Car, si l’image est importante, elle n’est rien sans la parole qui lui donne son sens et empêche qu’on la détourne. Débusquer l’indicible, le traquer à travers les mots de la langue : quand les choses sont bien dites ou bien écrites, elles trouvent toujours une corde à faire vibrer. Surtout quand le sourire, plus fort que l’épouvante, sait conserver ses droits.
Le témoignage de Ginette Kolinka, d’une grande pudeur, est au plus près des choses, telles qu’elle les a vécues. Lorsqu’elle raconte avoir voulu demander de l’ambre solaire et des maillots de bain pour l’été alors qu’elle quittait la prison des Baumettes pour Drancy, on comprend à quel point une jeune fille de dix-neuf ans ne pouvait pas même soupçonner la brutalité du sort qu’on lui destinait : naïve si l’on veut, elle est dans le vrai, elle se révèle humaine, incapable d’imaginer quelle barbarie est à l’œuvre. Cette même « naïveté » la poussait encore, à l’entrée du camp, à encourager son père et son frère à monter dans le camion qui les menait droit à la chambre à gaz alors qu’elle croyait leur éviter une marche difficile : si elle ne l’avait pas fait, le résultat aurait été identique, mais la culpabilité ne s’efface pas.

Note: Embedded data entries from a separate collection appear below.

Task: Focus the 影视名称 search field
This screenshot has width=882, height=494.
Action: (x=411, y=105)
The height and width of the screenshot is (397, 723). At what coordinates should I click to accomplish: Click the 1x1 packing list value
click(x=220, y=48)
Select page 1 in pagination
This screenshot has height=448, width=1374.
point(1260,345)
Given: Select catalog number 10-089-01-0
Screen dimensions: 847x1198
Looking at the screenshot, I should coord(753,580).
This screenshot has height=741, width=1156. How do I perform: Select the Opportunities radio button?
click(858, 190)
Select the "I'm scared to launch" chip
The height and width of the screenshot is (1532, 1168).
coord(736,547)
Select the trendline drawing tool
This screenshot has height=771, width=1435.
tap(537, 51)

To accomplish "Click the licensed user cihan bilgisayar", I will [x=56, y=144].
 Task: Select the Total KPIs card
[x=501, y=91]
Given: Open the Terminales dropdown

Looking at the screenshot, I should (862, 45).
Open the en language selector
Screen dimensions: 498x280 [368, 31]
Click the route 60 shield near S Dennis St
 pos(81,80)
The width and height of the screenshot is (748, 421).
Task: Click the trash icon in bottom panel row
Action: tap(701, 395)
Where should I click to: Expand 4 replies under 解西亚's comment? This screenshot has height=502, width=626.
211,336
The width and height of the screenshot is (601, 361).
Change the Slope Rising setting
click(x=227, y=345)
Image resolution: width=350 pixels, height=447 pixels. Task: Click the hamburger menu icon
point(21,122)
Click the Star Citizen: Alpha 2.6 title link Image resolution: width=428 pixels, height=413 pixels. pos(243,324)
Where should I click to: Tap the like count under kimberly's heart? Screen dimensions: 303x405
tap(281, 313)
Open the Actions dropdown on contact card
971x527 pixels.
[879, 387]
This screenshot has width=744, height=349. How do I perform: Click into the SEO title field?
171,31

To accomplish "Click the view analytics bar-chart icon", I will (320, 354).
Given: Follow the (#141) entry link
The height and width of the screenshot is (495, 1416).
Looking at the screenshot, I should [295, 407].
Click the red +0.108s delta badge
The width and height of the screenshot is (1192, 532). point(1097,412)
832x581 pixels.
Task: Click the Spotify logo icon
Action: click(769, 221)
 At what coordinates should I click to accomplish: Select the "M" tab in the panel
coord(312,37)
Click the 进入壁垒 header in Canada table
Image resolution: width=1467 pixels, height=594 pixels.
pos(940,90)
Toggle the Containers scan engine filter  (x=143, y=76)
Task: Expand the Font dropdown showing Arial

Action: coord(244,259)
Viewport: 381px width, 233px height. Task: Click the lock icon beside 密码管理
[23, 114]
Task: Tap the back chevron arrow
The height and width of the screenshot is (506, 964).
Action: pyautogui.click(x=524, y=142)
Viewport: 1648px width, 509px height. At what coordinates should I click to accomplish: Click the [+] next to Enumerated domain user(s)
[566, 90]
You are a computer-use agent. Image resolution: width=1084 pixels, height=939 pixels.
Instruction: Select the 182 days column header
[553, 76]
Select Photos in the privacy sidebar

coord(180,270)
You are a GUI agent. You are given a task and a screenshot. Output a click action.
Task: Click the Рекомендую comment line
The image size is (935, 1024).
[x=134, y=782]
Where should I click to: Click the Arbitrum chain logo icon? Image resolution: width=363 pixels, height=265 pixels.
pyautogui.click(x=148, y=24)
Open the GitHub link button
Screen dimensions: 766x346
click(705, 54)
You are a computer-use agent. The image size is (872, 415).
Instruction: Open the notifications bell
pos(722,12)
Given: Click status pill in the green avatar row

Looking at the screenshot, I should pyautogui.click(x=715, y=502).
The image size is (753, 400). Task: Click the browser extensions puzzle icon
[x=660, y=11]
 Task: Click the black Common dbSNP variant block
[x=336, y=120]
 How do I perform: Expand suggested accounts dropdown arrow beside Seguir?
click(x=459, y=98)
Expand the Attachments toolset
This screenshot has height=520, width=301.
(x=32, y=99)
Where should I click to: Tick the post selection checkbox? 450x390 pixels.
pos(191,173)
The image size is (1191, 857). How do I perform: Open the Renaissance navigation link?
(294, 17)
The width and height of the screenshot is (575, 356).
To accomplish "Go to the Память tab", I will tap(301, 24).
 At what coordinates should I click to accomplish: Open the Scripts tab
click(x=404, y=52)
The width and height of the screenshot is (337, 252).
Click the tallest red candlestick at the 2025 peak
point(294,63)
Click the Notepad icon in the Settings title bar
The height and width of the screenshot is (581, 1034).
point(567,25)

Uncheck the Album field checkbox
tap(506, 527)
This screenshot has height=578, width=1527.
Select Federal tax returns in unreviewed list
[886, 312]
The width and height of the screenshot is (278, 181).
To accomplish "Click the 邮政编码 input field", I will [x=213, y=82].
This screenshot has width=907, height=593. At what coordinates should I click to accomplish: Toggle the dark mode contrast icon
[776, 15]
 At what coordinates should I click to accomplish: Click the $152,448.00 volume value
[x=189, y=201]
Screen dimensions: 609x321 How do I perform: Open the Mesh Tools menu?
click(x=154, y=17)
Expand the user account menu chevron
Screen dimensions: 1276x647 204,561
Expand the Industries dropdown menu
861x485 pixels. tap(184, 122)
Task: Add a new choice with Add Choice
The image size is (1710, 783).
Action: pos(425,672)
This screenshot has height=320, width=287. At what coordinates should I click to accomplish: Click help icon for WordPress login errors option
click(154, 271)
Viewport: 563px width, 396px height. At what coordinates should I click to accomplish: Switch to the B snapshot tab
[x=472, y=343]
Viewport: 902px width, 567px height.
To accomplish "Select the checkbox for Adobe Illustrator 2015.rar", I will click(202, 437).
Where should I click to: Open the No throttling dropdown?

C’est dire qu’au camp la plus évidente humanité perd tout de suite droit de cité. La survie passe par l’abandon des sentiments qui peuvent avoir cours ailleurs : on connaît déjà cette « zone grise » dont parlait Primo Levi. Mais, dans un univers où sauver sa peau devait compter plus que tout, Ginette Kolinka signale aussi ces quelques lueurs de solidarité où l’essentiel était sauvegardé, tel ce « festin » partagé à Bergen-Belsen autour d’un tonneau d’orge sucré dérobé par Marceline Loridan.
Si Ginette Kolinka s’en veut, aujourd’hui encore, de la manière brutale dont elle a annoncé à sa mère que ni son mari ni son fils ne reviendraient, cela signifie-t-il qu’on avait tué en elle tout sentiment, comme elle le prétend ? Restent les cauchemars, et la dépression dont elle avoue avoir souffert une fois rentrée.
Elle passe pudiquement sur son sort personnel : « Je serai malade pendant trois ans, et la nourriture sera ma seule obsession » pour mettre l’accent sur le côté positif de son retour à la vie : « J’ai de la chance, mes sœurs ne me traitent pas comme une déportée ». Et elle reprend rapidement sa place derrière l’étal du marché où la famille travaille, elle ne racontera rien, pendant longtemps, renouant avec le cours « normal » de l’existence d’une jeune femme.
Avec beaucoup de cœur et de talent, Marion Ruggieri a permis aux souvenirs de Ginette Kolinka de s’égrener dans ce livre avec une impressionnante justesse de ton. Même s’il témoigne de l’horreur, il est aussi tourné vers l’avenir et insuffle une discrète bouffée d’optimisme, preuve supplémentaire qu’il ne faut jamais désespérer.